→ Request: Copy out the records from the line with "is (1290, 726)." to the line with "coordinates (130, 388).", both lines included, and leave the pictures out.

→ Data for this exercise:
________________________________________
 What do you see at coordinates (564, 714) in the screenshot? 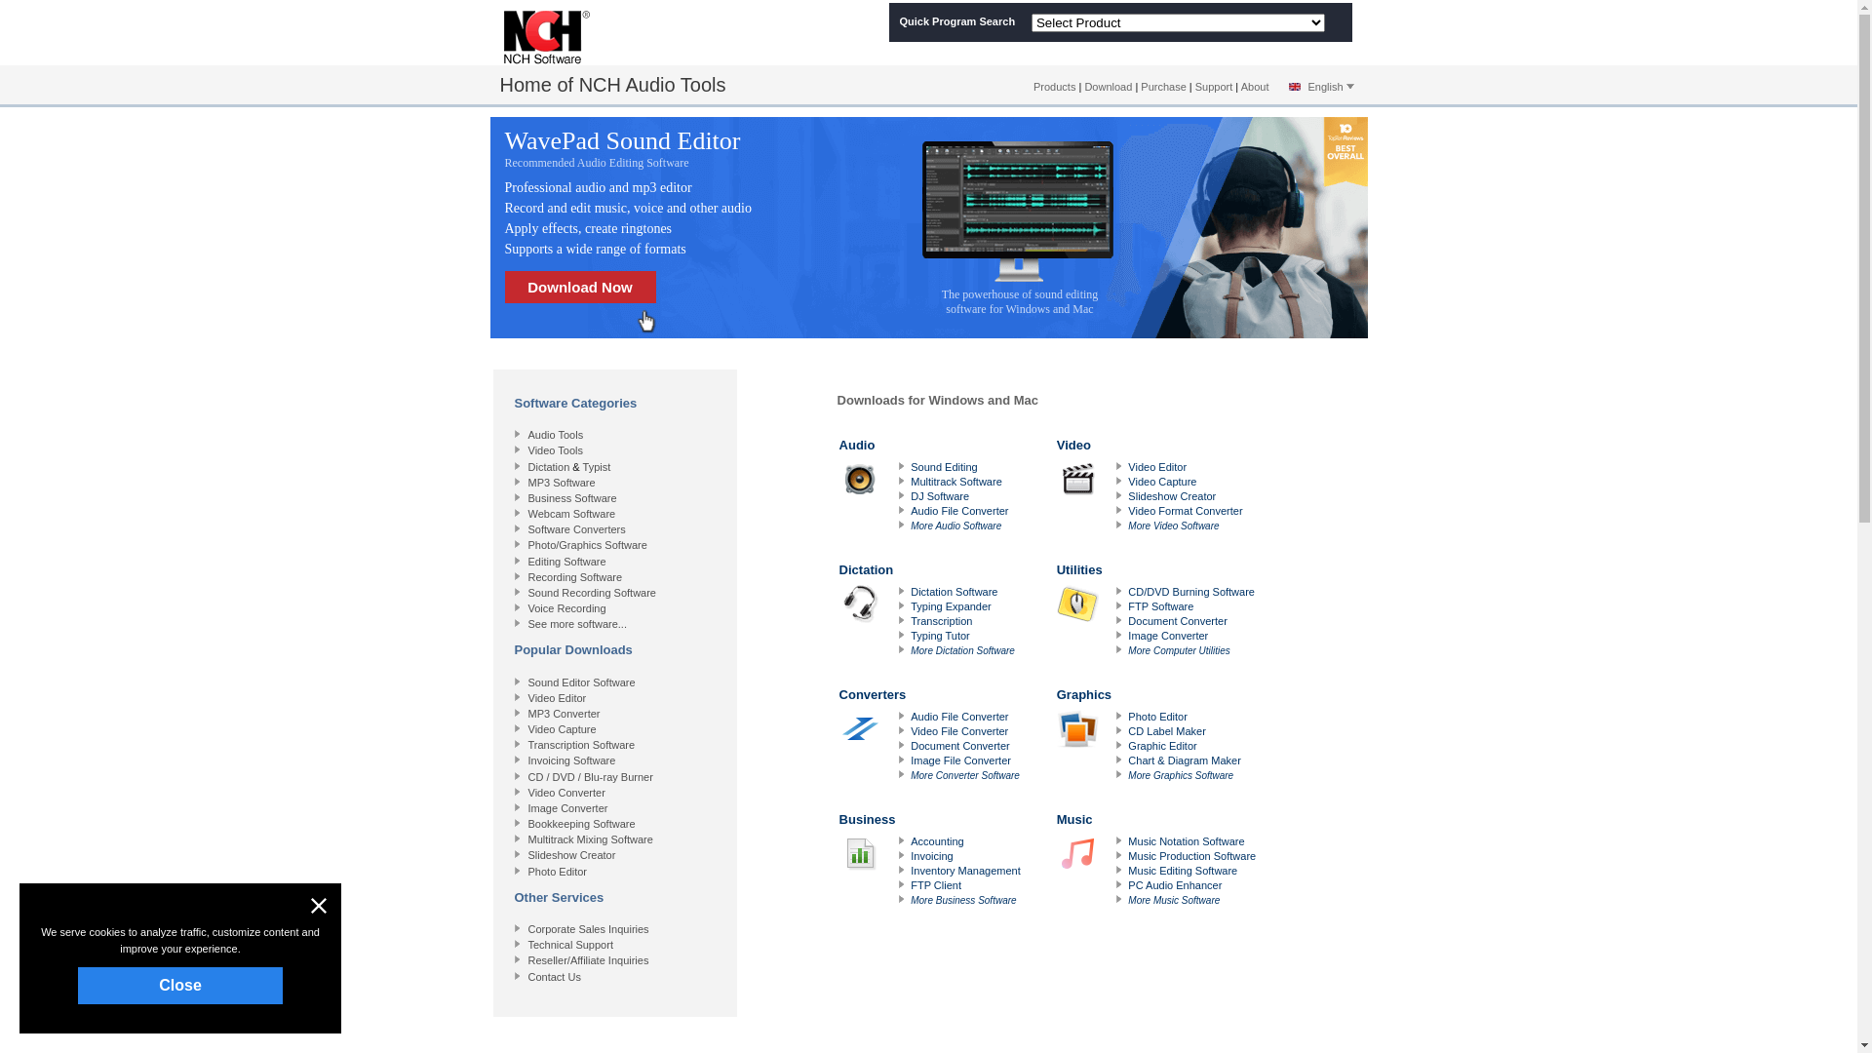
________________________________________
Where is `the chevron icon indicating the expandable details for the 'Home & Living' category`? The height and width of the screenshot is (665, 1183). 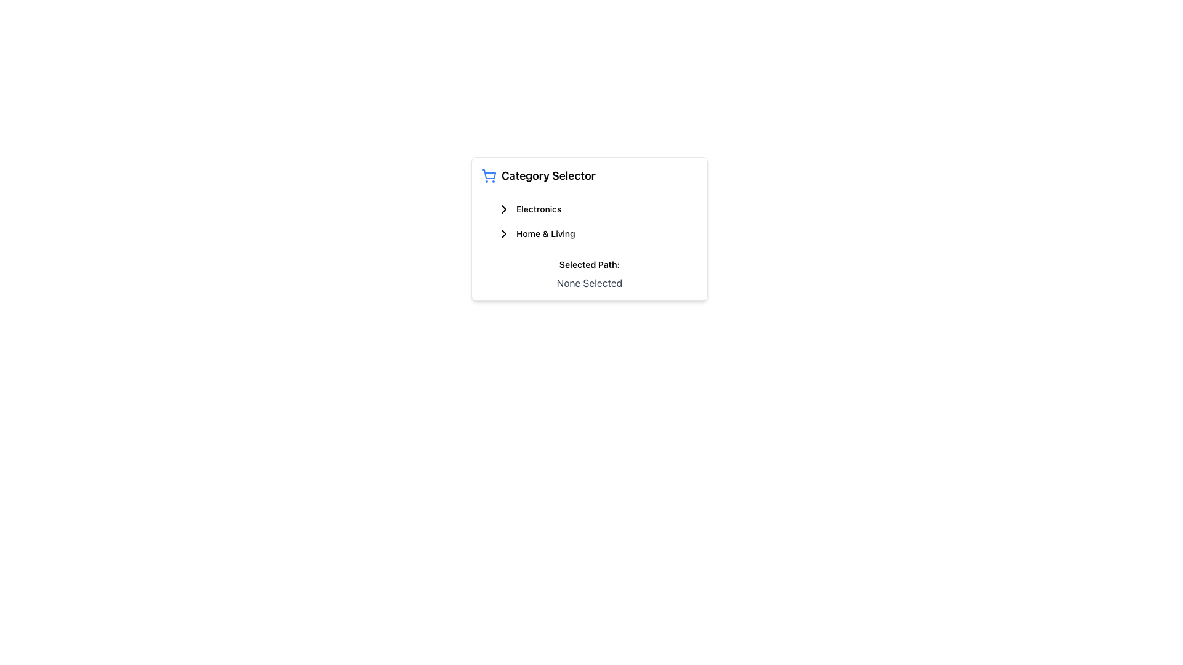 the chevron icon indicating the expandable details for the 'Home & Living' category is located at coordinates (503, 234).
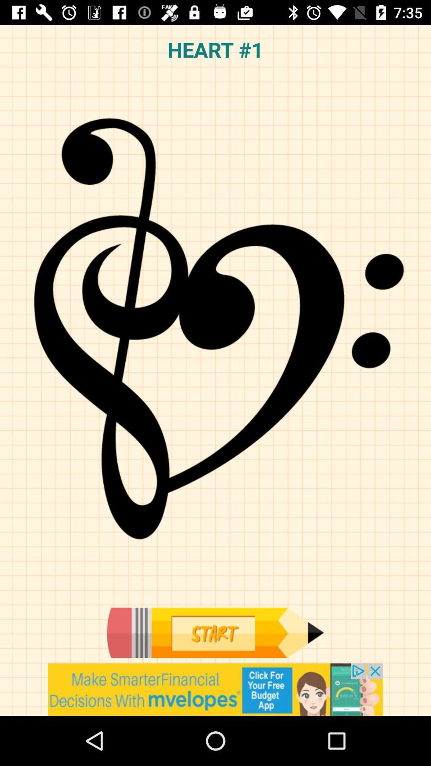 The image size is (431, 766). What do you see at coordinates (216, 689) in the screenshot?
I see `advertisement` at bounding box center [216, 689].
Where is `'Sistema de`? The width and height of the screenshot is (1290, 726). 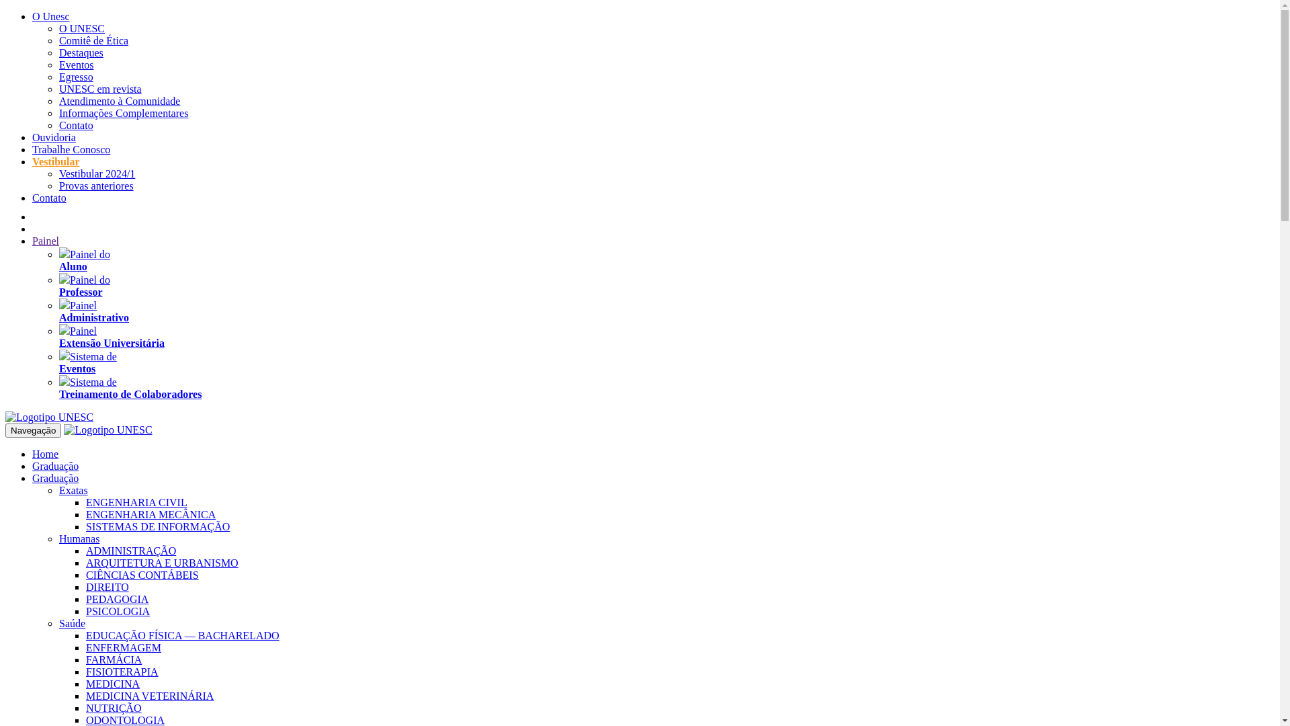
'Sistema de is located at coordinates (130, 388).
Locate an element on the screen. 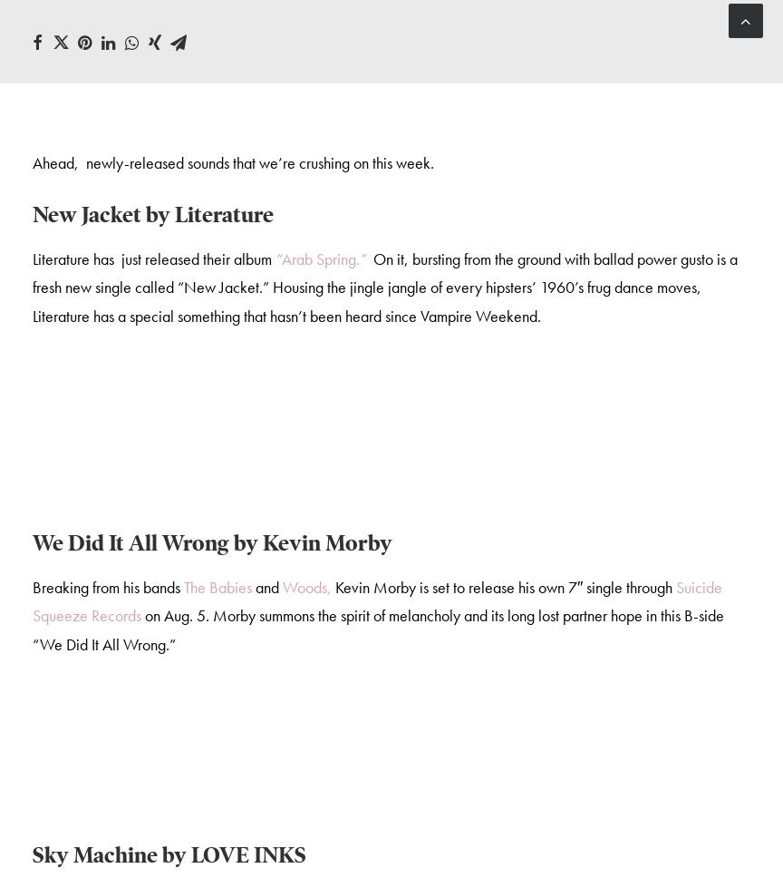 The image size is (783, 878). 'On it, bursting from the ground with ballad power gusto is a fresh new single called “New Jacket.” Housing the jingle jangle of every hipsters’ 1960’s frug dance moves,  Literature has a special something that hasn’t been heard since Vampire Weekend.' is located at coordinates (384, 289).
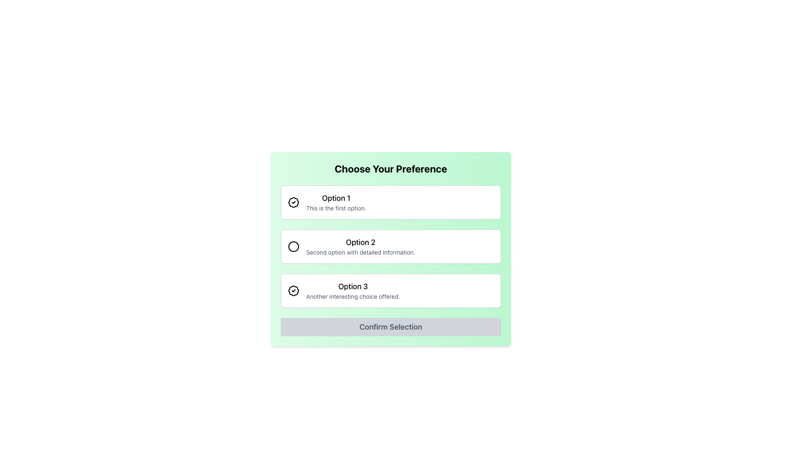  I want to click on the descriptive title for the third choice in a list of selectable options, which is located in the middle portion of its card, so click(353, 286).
________________________________________
→ The result:
Where is `'Sistema de`? The width and height of the screenshot is (1290, 726). 
'Sistema de is located at coordinates (130, 388).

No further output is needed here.